Нет, он меня так задолбал просто. Причем из-за чего он мне в рекомендации падает? Самое интересное, что я просто не хочу это уже смотреть. Смысла в этом не вижу. Я не понимаю, зачем уделять столько внимания каким-то отморозкам, о которых по-хорошему на самом деле забыть и оставить только специалистам. Но нет, это многократно обсуждается, набирает просмотры. А почему это происходит? Не знаю, скучно, видимо, не хватает насилия в искусстве, ищут его в криминальных историях. Сегодня в фильмах и сигареты в кадре замазывают, и мат запикивают.

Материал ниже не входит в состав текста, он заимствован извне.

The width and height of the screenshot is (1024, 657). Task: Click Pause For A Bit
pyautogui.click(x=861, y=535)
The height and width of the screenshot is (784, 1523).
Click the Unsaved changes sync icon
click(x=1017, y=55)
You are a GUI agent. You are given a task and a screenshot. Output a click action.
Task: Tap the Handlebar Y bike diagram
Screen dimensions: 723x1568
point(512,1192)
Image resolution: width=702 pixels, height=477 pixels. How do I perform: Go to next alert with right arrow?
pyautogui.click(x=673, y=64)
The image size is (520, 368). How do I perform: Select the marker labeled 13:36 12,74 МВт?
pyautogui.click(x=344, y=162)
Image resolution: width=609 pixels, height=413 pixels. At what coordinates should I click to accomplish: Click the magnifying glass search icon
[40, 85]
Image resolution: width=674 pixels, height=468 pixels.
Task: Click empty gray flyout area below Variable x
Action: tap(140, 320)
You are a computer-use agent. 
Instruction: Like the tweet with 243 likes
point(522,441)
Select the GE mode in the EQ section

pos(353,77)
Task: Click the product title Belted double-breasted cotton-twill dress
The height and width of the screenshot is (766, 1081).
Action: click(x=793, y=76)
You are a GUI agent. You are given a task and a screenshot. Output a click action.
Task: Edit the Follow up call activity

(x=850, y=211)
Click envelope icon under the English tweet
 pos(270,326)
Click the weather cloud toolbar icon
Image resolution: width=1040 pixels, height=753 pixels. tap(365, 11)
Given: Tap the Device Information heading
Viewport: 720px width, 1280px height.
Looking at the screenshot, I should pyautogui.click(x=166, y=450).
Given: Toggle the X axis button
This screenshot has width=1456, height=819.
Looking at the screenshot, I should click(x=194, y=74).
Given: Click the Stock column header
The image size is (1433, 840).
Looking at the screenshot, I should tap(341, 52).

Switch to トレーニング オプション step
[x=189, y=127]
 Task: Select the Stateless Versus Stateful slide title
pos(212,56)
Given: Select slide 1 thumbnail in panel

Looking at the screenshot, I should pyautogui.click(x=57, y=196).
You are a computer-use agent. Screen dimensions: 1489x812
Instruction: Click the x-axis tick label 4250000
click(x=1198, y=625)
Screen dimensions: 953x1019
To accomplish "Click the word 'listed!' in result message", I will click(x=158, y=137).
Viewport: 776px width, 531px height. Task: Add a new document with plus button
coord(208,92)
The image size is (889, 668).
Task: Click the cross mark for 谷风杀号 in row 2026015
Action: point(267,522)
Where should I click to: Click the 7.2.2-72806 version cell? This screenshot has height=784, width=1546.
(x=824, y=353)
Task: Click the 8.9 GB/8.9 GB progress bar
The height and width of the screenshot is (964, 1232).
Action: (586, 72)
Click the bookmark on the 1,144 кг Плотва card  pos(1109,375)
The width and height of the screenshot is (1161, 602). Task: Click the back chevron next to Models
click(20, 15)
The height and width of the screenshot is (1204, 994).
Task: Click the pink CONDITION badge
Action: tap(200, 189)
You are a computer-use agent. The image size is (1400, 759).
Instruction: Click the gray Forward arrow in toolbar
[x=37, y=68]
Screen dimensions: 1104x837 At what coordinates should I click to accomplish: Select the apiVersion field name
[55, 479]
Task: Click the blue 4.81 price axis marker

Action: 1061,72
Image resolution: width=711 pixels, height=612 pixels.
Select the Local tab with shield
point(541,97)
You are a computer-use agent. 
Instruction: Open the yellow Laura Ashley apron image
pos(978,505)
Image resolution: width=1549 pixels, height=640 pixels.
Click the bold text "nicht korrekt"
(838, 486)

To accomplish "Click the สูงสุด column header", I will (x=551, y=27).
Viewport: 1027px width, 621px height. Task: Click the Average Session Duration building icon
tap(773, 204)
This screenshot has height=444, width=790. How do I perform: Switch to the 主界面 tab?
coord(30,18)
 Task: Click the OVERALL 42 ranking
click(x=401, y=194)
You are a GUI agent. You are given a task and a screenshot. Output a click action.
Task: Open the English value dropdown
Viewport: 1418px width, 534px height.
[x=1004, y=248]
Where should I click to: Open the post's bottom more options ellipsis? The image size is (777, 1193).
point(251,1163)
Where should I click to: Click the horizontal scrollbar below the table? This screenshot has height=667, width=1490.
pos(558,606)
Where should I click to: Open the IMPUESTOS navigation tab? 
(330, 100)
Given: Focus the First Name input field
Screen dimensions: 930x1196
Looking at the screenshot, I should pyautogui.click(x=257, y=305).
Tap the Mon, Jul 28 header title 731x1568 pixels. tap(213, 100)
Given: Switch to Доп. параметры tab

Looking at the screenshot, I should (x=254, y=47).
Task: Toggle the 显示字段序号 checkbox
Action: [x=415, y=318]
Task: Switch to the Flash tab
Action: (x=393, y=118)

А какие фильмы смотрите вы?
Я уже много раз кому покаялся: мне очень понравился фильм «Тайна Коко». Я под него планировал спать, но не уснул. Еще «Любовь и голуби». Сыну всё хочу показать «Сказку странствий», всё как-то руки не доходят. В позапрошлый раз, по-моему, «Зиту и Гиту» посмотрели вместо «Сказки странствий», но я не пожалел, освежил воспоминания добрые. «Зита и Гита» тоже хороший фильм.
На «клиповое мышление», кажется, уже перестали сетовать, но как вам кажется, может ли эра больших романов завершиться из-за того, что люди всё чаще предпочитают форматы поменьше?
Если книга хорошая, ее прочитывают. Вот Веркина «снарк снарк» читают же. Там два томища здоровенных, а они классные. Книжные саги, я так подозреваю, читают одну за другой. Кажется, большой роман не зря появился сам собой вместе с возможностью книгопечатания, закрепился, существует и вряд ли умрет. Что-то в этом все-таки есть, в том, чтобы тебе напрямую передавали мысли о происходящем определенными словами, видимо, эта форма все-таки. Роман читаешь, потому что думаешь: «Как человек классно пишет, пускай это подольше продолжается!». Я так понимаю, это не только мое индивидуальное желание, многие то же самое чувствуют.
Порекомендуйте, пожалуйста, три книги нашим читателям.
«Дождь в Париже» я не зря перечитываю, хорошая книга. «снарк снарк» Эдуарда Веркина опять же рекомендую. И, вопреки голосованию жюри в «Новых Горизонтах», — Уна Харт «Хозяйка Шварцвальда».